2) Jual beli Wafa. Yakni jual beli dengan syarat
pengembalian barang dan pembayaran, ketika si penjual mengembalikan uang
bayaran dan si pembeli mengembalikan barang. Menurut pendapat ulama
tujuan dari jual beli ini adalah riba yang berupa manfaat barang.
3)
Jual beli dengan uang muka. Yaitu dengan membayarkan sejumlah uang muka
(urbun) kepada penjual dengan perjanjian bila ia jadi membelinya, uang
itu dimasukkan ke dalam harganya.
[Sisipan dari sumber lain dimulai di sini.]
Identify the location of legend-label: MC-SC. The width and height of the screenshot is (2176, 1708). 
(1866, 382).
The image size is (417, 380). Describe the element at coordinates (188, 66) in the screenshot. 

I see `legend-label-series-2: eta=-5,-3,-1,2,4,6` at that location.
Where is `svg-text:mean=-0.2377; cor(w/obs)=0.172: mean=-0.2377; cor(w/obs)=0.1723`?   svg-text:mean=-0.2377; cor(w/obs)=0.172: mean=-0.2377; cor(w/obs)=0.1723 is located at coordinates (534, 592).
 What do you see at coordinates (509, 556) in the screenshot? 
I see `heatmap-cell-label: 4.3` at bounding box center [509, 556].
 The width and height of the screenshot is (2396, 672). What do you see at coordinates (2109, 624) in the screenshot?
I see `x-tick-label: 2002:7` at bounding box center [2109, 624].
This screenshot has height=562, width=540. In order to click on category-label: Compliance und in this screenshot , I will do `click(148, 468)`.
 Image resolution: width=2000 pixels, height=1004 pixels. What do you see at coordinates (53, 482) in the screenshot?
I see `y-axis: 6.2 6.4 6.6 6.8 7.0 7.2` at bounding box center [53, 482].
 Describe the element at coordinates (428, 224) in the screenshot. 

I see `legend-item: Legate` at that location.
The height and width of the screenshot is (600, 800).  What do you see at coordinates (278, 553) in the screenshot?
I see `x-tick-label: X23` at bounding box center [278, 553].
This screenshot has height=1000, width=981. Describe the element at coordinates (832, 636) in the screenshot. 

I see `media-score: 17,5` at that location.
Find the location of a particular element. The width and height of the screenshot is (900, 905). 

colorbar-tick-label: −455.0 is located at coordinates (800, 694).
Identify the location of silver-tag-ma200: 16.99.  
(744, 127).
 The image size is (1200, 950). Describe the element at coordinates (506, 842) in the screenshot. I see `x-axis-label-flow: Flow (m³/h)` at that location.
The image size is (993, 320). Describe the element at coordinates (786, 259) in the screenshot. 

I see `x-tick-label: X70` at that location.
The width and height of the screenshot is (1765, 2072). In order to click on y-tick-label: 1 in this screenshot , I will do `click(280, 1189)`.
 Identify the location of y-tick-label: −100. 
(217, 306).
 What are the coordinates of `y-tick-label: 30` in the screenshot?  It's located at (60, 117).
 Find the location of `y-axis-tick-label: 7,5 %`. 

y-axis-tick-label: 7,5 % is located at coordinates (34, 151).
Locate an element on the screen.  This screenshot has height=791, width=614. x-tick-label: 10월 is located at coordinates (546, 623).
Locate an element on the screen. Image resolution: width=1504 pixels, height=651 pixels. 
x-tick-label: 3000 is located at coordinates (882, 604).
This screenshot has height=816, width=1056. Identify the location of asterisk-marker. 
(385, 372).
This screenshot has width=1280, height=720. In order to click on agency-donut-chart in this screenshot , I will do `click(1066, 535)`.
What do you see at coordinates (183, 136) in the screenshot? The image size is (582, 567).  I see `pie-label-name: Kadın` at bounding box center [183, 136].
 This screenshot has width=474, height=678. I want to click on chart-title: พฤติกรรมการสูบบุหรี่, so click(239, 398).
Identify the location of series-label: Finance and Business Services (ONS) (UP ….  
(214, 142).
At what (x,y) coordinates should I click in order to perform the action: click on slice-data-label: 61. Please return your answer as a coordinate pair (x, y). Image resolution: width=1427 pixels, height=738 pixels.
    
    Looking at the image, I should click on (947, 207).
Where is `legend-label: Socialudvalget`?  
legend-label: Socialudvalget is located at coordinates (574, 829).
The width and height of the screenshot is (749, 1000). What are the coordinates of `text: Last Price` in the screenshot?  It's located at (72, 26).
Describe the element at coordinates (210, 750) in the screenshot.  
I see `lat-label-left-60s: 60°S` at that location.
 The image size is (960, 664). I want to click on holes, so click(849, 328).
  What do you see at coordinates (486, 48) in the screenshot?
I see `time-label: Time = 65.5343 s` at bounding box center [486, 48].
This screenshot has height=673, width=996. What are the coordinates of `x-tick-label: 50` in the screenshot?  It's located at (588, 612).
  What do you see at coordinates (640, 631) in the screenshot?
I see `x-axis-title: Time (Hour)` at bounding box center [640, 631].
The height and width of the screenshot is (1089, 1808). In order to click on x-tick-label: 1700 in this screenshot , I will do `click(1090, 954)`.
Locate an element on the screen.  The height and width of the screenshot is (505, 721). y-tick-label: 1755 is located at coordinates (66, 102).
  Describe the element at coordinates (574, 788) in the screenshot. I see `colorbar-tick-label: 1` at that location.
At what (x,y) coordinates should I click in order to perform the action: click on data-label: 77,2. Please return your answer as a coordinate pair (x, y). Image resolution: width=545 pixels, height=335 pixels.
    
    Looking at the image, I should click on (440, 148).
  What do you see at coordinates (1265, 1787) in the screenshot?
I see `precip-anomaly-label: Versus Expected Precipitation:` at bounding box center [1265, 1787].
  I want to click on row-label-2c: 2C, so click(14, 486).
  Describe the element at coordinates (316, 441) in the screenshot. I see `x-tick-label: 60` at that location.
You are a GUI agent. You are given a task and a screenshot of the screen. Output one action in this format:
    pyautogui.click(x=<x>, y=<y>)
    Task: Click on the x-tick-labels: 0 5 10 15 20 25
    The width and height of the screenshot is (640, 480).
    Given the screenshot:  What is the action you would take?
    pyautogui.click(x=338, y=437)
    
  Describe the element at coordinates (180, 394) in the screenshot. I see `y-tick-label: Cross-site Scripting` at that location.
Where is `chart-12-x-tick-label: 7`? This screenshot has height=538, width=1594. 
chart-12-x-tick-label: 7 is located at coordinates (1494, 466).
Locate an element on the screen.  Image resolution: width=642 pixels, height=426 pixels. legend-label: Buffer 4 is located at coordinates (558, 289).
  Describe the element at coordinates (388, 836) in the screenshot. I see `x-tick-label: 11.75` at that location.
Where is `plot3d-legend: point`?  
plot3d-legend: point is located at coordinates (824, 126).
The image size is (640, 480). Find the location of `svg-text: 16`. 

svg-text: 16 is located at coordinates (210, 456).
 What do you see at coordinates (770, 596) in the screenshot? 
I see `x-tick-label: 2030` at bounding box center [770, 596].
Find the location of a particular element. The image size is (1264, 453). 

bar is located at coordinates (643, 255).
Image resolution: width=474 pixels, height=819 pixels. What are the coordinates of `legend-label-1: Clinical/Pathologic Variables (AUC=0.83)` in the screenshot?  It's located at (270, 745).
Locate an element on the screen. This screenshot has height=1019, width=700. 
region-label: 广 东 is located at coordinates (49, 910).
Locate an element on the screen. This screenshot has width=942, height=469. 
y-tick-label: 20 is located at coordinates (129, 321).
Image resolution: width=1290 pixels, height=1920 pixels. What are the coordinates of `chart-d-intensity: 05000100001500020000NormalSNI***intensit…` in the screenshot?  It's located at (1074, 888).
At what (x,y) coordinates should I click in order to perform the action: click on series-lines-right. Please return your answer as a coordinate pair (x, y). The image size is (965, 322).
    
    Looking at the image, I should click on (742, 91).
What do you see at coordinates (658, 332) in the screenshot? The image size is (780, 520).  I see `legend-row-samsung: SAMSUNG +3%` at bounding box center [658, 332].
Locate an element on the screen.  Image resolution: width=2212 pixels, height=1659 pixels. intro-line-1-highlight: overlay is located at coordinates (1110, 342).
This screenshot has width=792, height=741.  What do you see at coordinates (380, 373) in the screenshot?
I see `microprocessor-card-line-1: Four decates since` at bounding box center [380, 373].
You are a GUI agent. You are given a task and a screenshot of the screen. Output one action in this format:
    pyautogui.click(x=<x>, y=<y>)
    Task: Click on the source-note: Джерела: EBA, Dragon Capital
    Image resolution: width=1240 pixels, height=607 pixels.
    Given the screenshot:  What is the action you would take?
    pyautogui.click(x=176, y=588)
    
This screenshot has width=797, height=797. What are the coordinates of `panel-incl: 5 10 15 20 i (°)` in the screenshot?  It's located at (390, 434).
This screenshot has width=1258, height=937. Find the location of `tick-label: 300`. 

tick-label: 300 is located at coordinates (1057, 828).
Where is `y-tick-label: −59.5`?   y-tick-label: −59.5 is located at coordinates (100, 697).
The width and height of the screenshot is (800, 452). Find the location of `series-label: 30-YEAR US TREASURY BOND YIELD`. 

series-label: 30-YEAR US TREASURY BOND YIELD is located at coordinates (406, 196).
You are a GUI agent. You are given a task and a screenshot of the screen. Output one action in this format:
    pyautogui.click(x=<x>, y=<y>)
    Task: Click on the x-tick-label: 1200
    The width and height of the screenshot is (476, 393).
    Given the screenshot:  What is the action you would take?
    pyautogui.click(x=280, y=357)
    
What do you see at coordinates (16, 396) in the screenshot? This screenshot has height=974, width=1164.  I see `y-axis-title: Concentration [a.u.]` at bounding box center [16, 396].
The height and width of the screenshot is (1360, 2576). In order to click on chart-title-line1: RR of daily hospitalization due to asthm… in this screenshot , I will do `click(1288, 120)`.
Jika tidak terjadi, urbun menjadi
milik penjual. Mayoritas ulama membolehkan jual beli seperti ini, jika
diberi batasan menunggu secara tegas.
4) Jual beli Istijrar. Yaitu
mengambil kebutuhan dari penjual secara bertahap, selang beberapa waktu
kemudian membayarnya. Mayoritas ulama membolehkannya, bahkan bisa jadi
lebih menyenangkan bagi pembeli daripada jual beli dengan tawar menawar.